And everybody seems to feel this to some degree. I don't know if it's a little bit of selection bias for who talks about it, or selection bias like people who tend to be have a little bit more of imposter syndrome tend to gravitate towards software development. But everybody kind of feels this, right? And we don't really know what we're doing. But I love this quote. If you're hired for the job, you could do it, right? Like if you
struggle and you get through a rigorous interview process and they offer to pay you money, you can do this job, right? And if you can't, well, take the money, right? Like don't worry
about it. Don't doubt yourself. It's easy to say like, oh, don't doubt yourself. You're really good. But really, if you have done this professionally, you can do the job. It's that simple, for better or worse. So being yourself looks really different sometimes, because it's tough
to stand out in a crowd. I know a lot about standing out in a crowd. And I didn't like that for a long time. I used to wear a lot of black. And I would tell people, oh, yeah, I wear blacks and grays because I used to be a stagehand. And I go to the Merc and like listen to sad
music and blah, blah, blah. But that wasn't true. No, I really didn't want to stand out. I'm six feet tall and I'm a little chubby. And, you know, I kind of stand out. I didn't like that. And I started wearing rainbow bandanas. And then people were like, hey,
you seem like a fun person because you wear rainbow bandanas. That's pretty cool. So I was like, you know, I'm going to stand out. I'm going to stand out. I'm going to be fun because I really like talking to people. I really like people. So I embraced that because, you know, haters are going to hate, right? You can't, you've got to deal with it. So you're going to encounter people that are like, oh, you don't know what the RFC 1103
for email is? Ugh. You know, people, come on. Come on. Don't worry about that stuff. You do what you have to do and keep pushing forward. Let the haters hate.

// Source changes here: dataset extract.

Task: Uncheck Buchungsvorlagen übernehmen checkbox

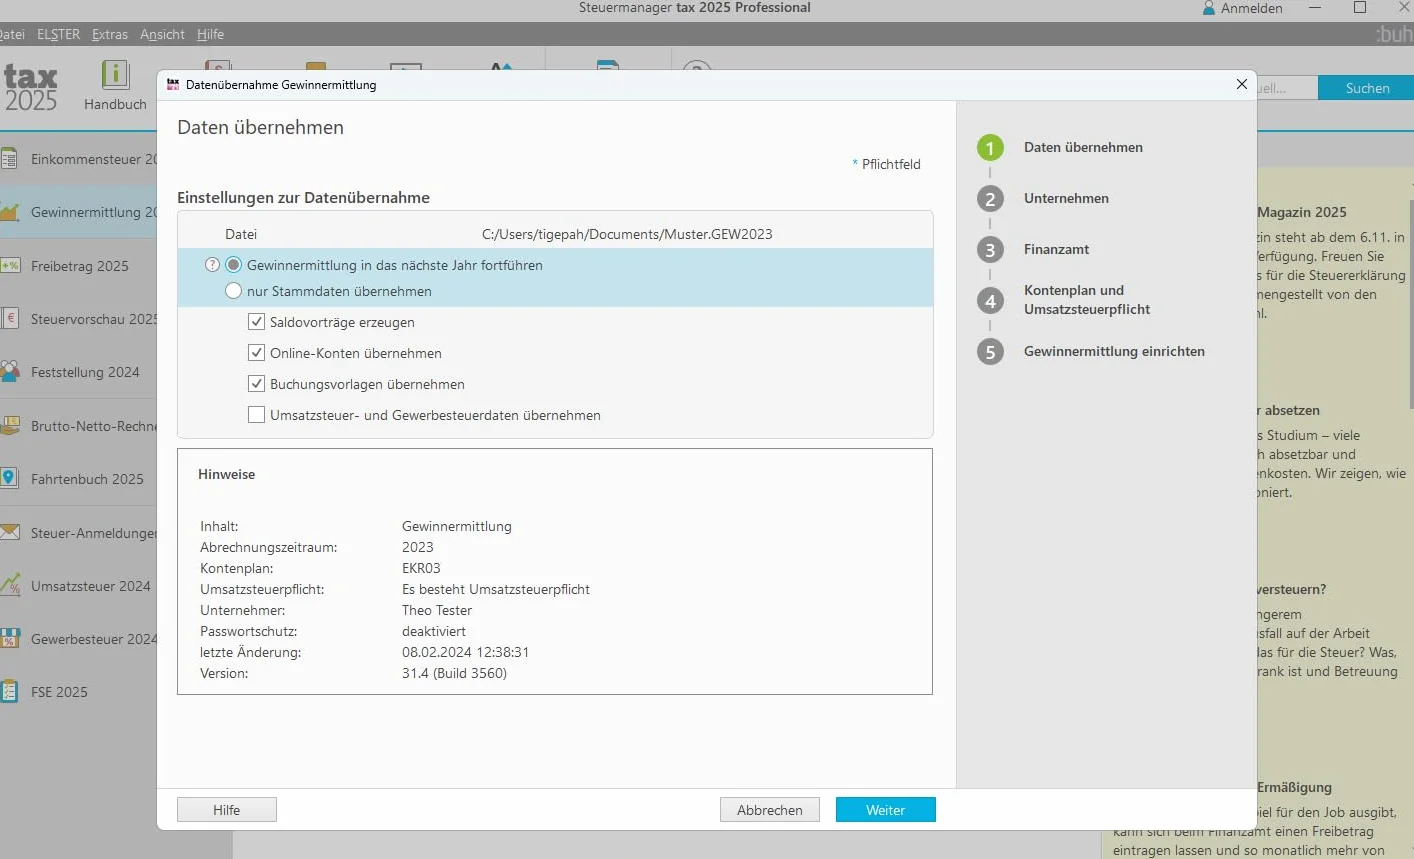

There's no magic whatsoever to what we do. Not a drop of it. It seems like magic. But there's none whatsoever. Has anyone seen this kind of graph before? I first encountered this in like seventh grade IFL, Introduction to Foreign Language.
Someone was trying to explain to me why I couldn't learn French and Spanish at the same time. I was very ambitious. I still am. We started out with unconscious incompetence where we just simply don't know what we don't know. We know nothing. And then we move, we become more conscious of what we don't know because we start learning things. We realize there's this huge,
huge world out there that we don't know. And then as we gain more competence, we're still aware of what we know. But we start to identify these big regions of things. And we're aware now of what we don't know very clearly. And we understand where those boundaries are. And then finally, we finally move into this unconscious competence, this idea that
if your driver is a common example, where you can drive for hours and not even realize you're driving because you're just doing it subconsciously almost. You're so competent that your brain, you don't have to use the higher functions to be aware of what you're doing. And software is a little bit like that sometimes. But it's not really in a lot of ways.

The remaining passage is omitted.